## YOUR OBJECTIVE
Word for word, restate every entry shown below.

Collected data entries
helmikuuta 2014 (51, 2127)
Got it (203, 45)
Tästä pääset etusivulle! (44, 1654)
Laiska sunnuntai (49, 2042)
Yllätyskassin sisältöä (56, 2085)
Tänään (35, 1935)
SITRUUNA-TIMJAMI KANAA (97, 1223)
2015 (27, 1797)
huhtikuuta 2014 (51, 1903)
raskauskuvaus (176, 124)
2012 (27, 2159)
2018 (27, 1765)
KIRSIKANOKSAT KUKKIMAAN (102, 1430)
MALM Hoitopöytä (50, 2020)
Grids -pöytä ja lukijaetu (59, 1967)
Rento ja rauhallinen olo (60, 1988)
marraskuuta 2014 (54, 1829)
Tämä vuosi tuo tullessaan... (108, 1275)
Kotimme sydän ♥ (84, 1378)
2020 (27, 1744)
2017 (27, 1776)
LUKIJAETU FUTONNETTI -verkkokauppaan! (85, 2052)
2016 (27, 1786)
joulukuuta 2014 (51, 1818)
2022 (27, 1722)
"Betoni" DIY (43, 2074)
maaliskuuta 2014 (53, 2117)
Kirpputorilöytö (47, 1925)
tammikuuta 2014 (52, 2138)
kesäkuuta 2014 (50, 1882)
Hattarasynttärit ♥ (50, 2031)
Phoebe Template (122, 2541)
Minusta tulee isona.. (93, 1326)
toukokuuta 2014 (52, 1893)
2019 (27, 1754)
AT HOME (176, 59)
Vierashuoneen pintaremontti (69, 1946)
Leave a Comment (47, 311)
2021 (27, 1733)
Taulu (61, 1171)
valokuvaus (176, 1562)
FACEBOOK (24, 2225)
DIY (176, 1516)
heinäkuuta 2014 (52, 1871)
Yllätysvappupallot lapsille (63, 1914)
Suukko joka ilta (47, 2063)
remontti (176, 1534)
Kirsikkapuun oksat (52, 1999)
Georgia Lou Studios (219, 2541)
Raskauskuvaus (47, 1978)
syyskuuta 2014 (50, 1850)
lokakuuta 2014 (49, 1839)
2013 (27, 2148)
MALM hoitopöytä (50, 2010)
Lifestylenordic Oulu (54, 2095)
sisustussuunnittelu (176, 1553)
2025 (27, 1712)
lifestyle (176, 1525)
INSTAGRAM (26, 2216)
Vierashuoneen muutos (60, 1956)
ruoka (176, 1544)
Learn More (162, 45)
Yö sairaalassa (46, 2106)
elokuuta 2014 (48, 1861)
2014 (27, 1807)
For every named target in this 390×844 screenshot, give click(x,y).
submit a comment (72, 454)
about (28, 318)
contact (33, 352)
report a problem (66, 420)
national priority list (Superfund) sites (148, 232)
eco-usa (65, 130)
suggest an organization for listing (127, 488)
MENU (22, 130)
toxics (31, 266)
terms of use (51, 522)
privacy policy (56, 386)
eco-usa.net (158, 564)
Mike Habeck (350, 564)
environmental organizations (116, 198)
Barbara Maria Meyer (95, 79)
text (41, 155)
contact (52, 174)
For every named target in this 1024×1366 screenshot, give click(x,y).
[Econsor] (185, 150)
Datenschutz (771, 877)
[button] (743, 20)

## YOUR SOLUTION
helmikuuta 2014 (51, 2127)
Got it (203, 45)
Tästä pääset etusivulle! (44, 1654)
Laiska sunnuntai (49, 2042)
Yllätyskassin sisältöä (56, 2085)
Tänään (35, 1935)
SITRUUNA-TIMJAMI KANAA (97, 1223)
2015 (27, 1797)
huhtikuuta 2014 (51, 1903)
raskauskuvaus (176, 124)
2012 (27, 2159)
2018 (27, 1765)
KIRSIKANOKSAT KUKKIMAAN (102, 1430)
MALM Hoitopöytä (50, 2020)
Grids -pöytä ja lukijaetu (59, 1967)
Rento ja rauhallinen olo (60, 1988)
marraskuuta 2014 (54, 1829)
Tämä vuosi tuo tullessaan... (108, 1275)
Kotimme sydän ♥ (84, 1378)
2020 (27, 1744)
2017 (27, 1776)
LUKIJAETU FUTONNETTI -verkkokauppaan! (85, 2052)
2016 (27, 1786)
joulukuuta 2014 (51, 1818)
2022 (27, 1722)
"Betoni" DIY (43, 2074)
maaliskuuta 2014 (53, 2117)
Kirpputorilöytö (47, 1925)
tammikuuta 2014 (52, 2138)
kesäkuuta 2014 (50, 1882)
Hattarasynttärit ♥ (50, 2031)
Phoebe Template (122, 2541)
Minusta tulee isona.. (93, 1326)
toukokuuta 2014 (52, 1893)
2019 (27, 1754)
AT HOME (176, 59)
Vierashuoneen pintaremontti (69, 1946)
Leave a Comment (47, 311)
2021 (27, 1733)
Taulu (61, 1171)
valokuvaus (176, 1562)
FACEBOOK (24, 2225)
DIY (176, 1516)
heinäkuuta 2014 (52, 1871)
Yllätysvappupallot lapsille (63, 1914)
Suukko joka ilta (47, 2063)
remontti (176, 1534)
Kirsikkapuun oksat (52, 1999)
Georgia Lou Studios (219, 2541)
Raskauskuvaus (47, 1978)
syyskuuta 2014 (50, 1850)
lokakuuta 2014 (49, 1839)
2013 (27, 2148)
MALM hoitopöytä (50, 2010)
Lifestylenordic Oulu (54, 2095)
sisustussuunnittelu (176, 1553)
2025 (27, 1712)
lifestyle (176, 1525)
INSTAGRAM (26, 2216)
Vierashuoneen muutos (60, 1956)
ruoka (176, 1544)
Learn More (162, 45)
Yö sairaalassa (46, 2106)
elokuuta 2014 (48, 1861)
2014 (27, 1807)
For every named target in this 390×844 screenshot, give click(x,y).
submit a comment (72, 454)
about (28, 318)
contact (33, 352)
report a problem (66, 420)
national priority list (Superfund) sites (148, 232)
eco-usa (65, 130)
suggest an organization for listing (127, 488)
MENU (22, 130)
toxics (31, 266)
terms of use (51, 522)
privacy policy (56, 386)
eco-usa.net (158, 564)
Mike Habeck (350, 564)
environmental organizations (116, 198)
Barbara Maria Meyer (95, 79)
text (41, 155)
contact (52, 174)
For every named target in this 1024×1366 screenshot, give click(x,y).
[Econsor] (185, 150)
Datenschutz (771, 877)
[button] (743, 20)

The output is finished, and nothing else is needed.